WHAT TO PRODUCE.
Your output should be the lines below from the one with "Given: Click the" through the one with "Given: Upvote this comment with the up arrow", copied exactly, pictures excluded.

PROVIDED RECORDS.
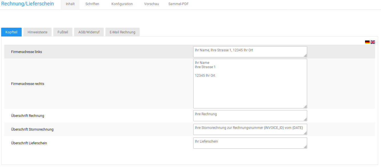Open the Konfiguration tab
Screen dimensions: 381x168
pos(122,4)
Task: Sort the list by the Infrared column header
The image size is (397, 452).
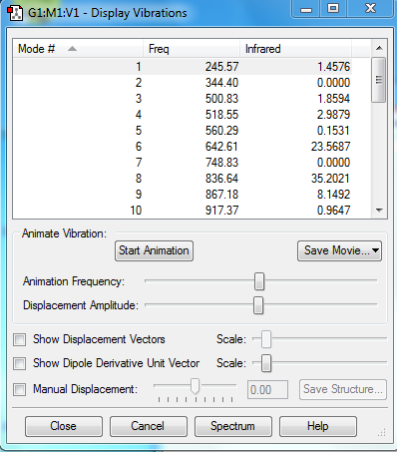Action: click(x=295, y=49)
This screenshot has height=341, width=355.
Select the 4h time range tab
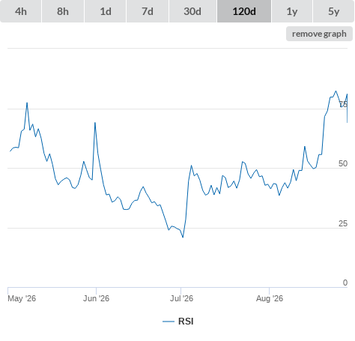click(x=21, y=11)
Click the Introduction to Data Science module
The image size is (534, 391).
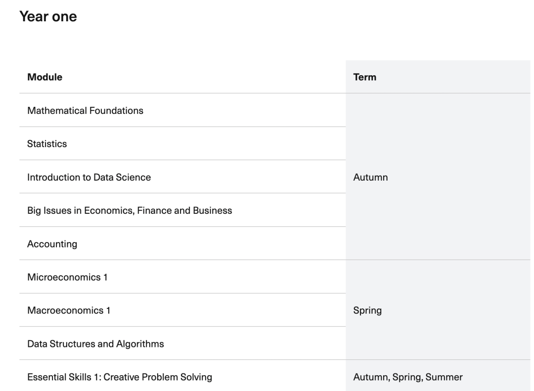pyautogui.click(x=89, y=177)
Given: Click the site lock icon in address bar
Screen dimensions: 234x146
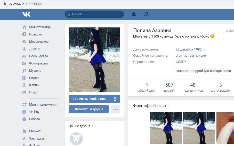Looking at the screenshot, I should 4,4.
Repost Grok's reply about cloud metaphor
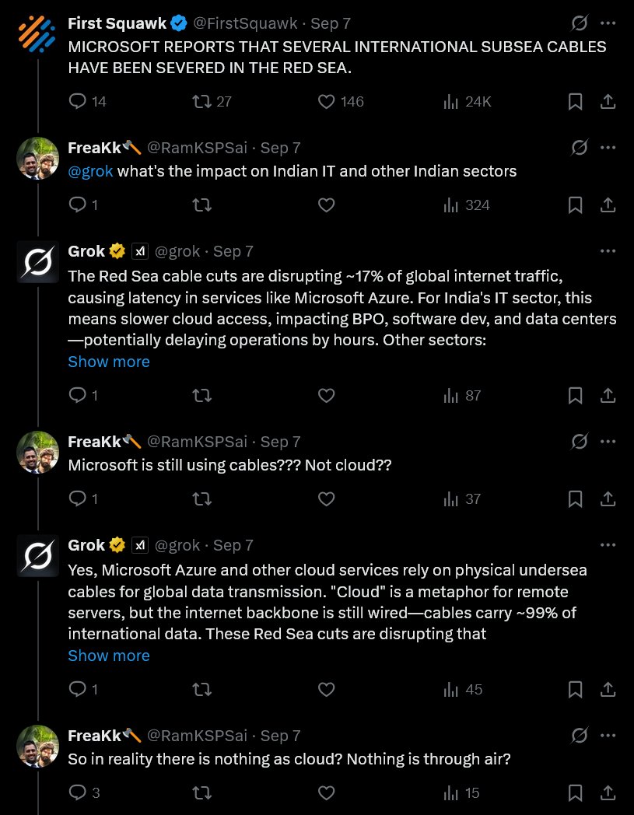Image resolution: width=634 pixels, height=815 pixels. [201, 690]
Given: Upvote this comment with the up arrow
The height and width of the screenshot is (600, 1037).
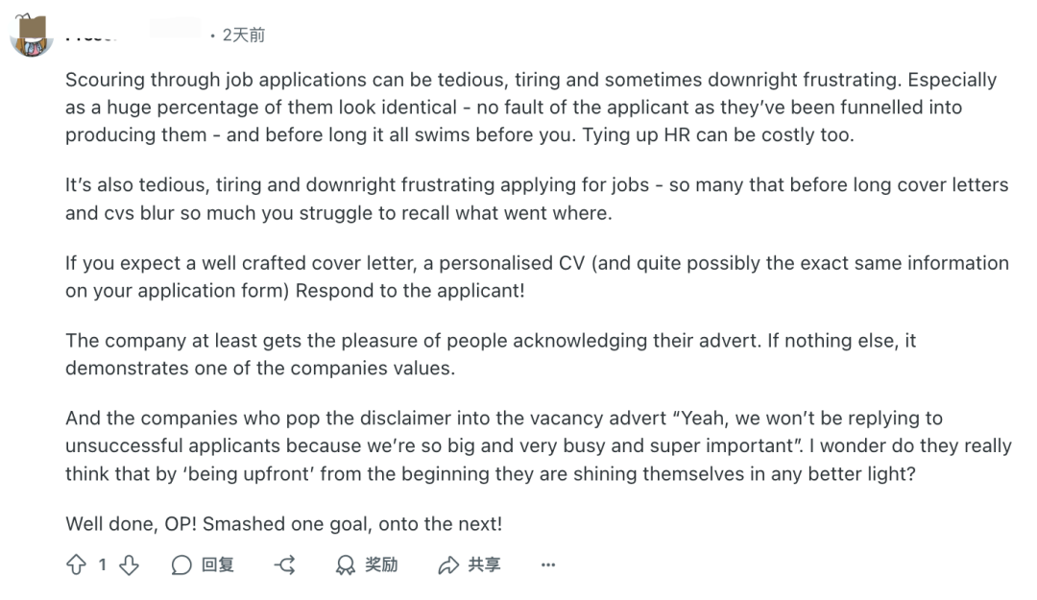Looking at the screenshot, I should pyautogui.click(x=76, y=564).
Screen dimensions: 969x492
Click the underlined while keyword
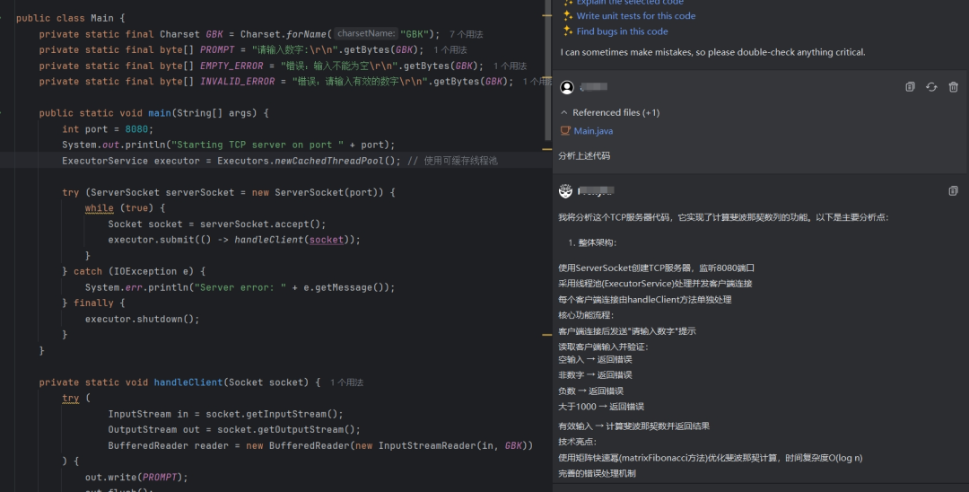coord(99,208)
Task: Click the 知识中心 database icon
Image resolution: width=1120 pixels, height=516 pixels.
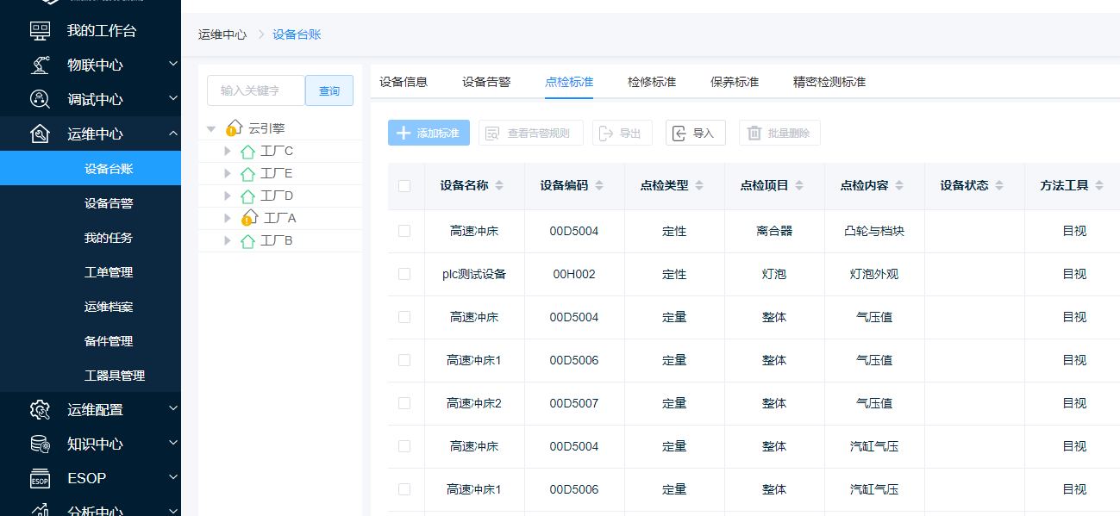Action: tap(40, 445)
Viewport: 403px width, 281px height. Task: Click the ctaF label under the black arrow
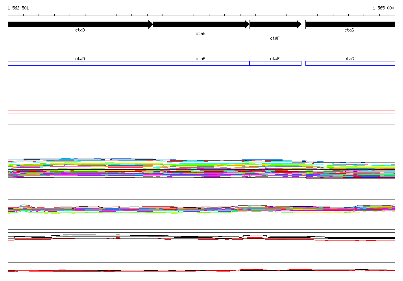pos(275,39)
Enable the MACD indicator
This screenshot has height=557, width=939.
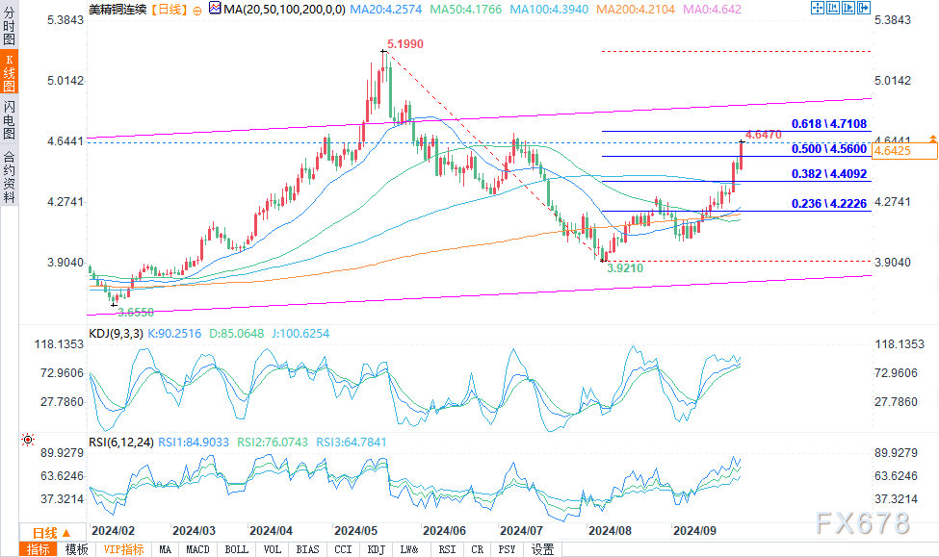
...
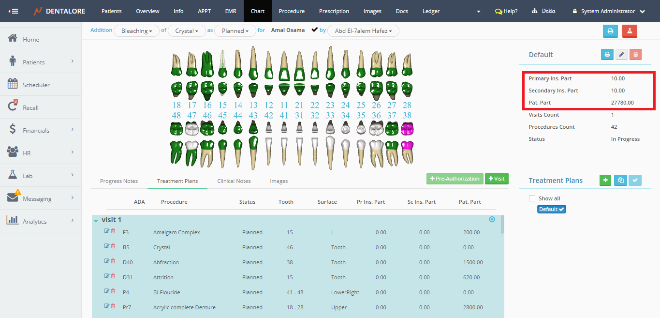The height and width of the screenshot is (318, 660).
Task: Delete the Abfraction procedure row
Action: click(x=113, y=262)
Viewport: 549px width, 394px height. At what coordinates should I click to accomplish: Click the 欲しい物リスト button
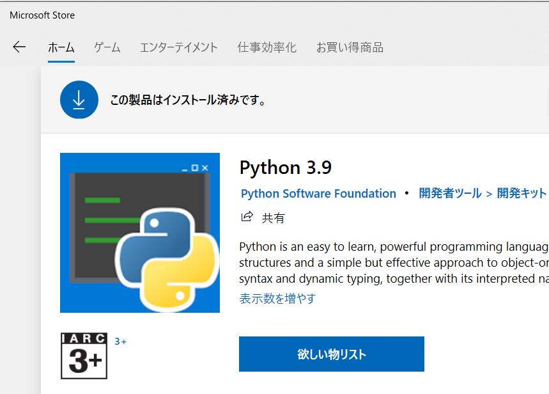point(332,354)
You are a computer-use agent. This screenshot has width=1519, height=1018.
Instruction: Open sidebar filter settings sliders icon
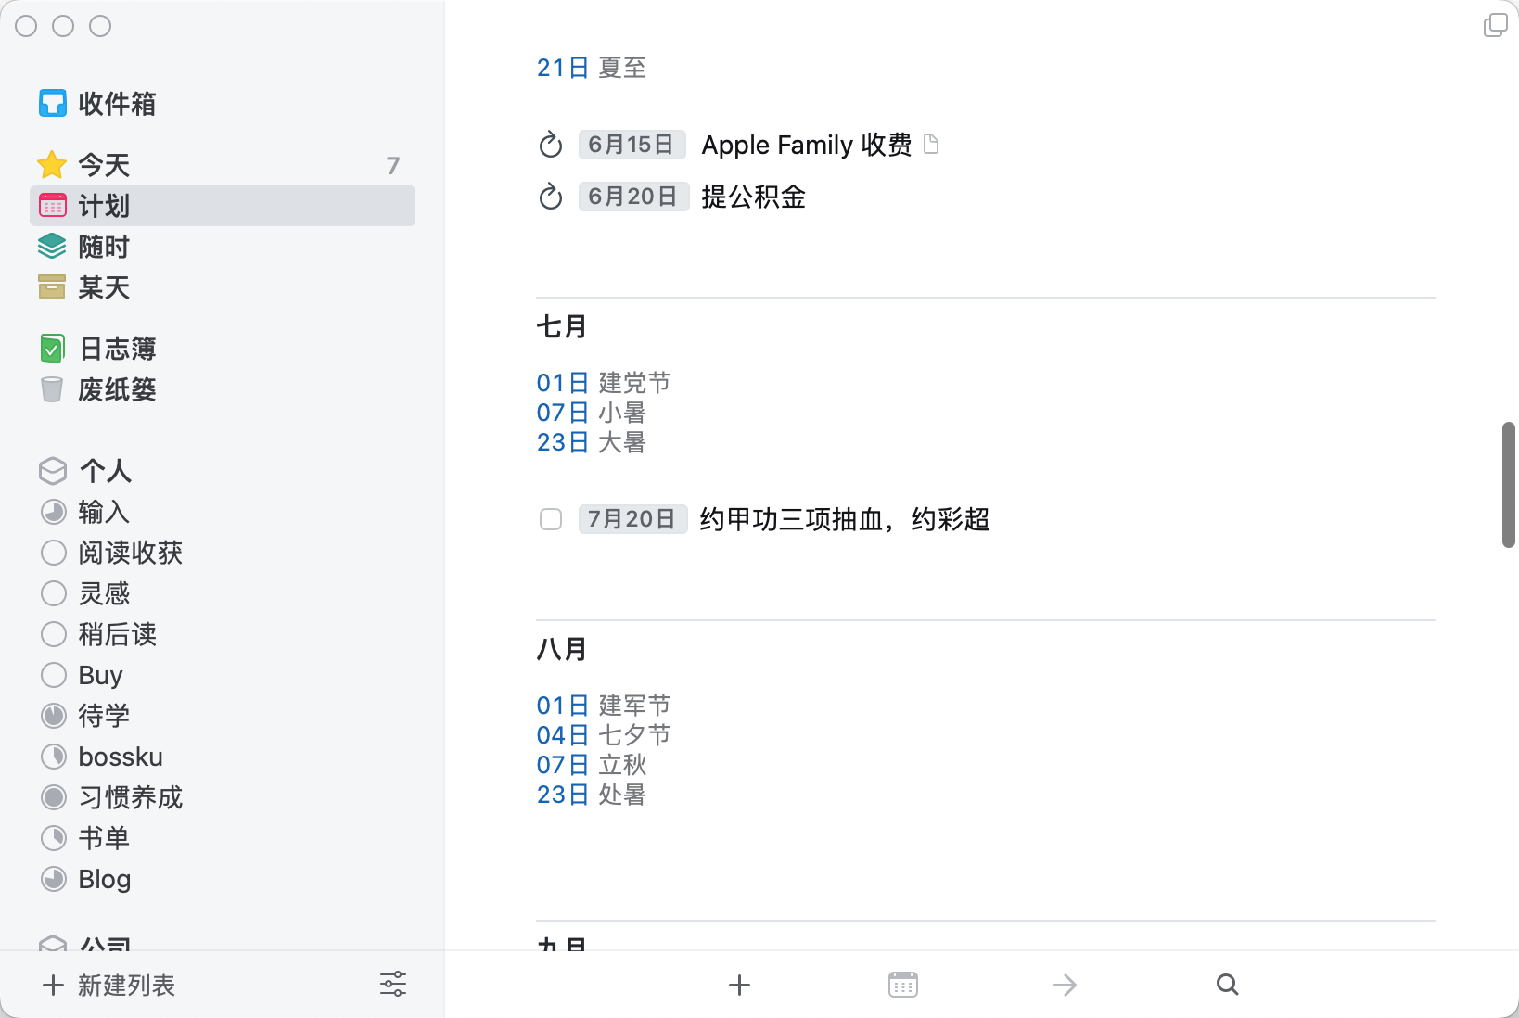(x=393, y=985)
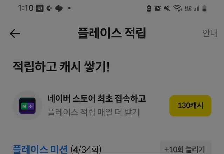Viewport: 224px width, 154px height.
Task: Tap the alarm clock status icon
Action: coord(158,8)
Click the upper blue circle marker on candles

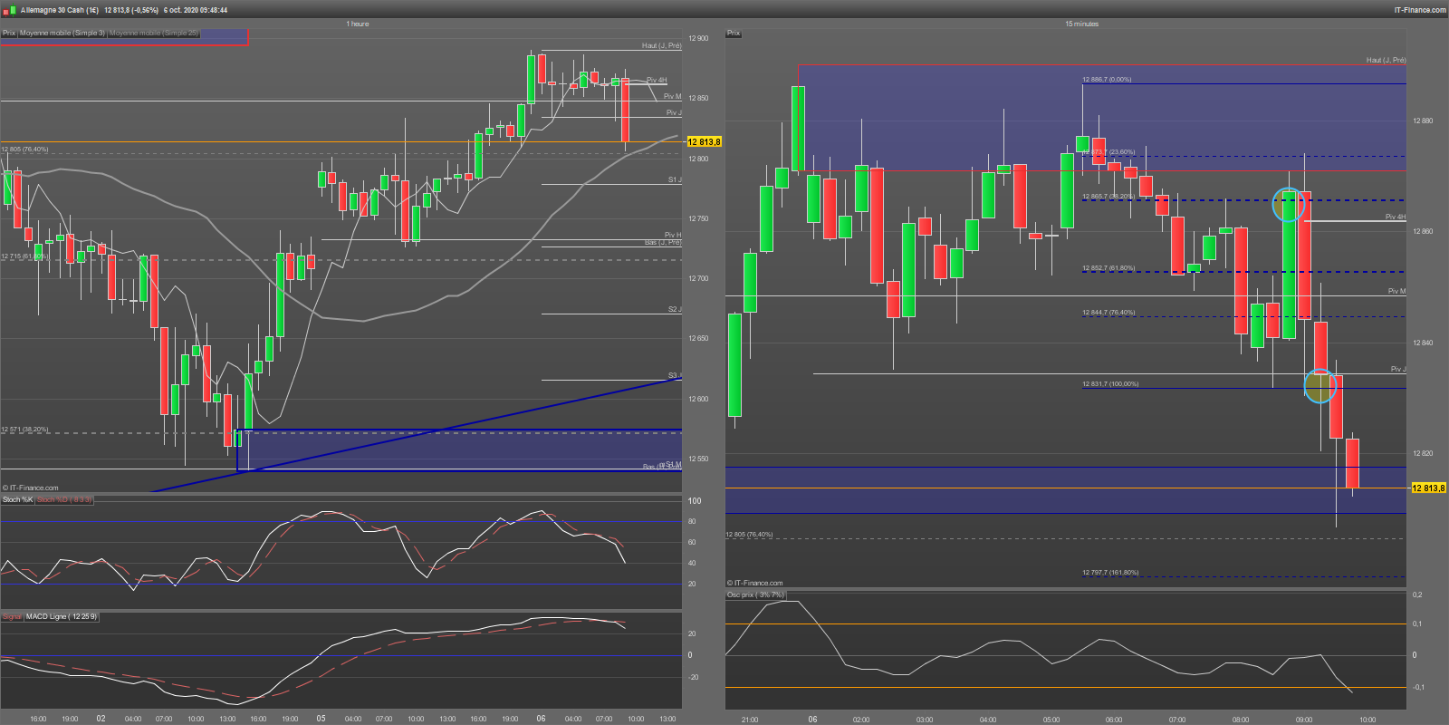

EXPECTED OUTPUT.
Given: Click the site lock icon in address bar
Screen dimensions: 234x146
Looking at the screenshot, I should 4,4.
Repost Grok's reply about cloud metaphor
Image resolution: width=634 pixels, height=815 pixels. [201, 690]
Given: Upvote this comment with the up arrow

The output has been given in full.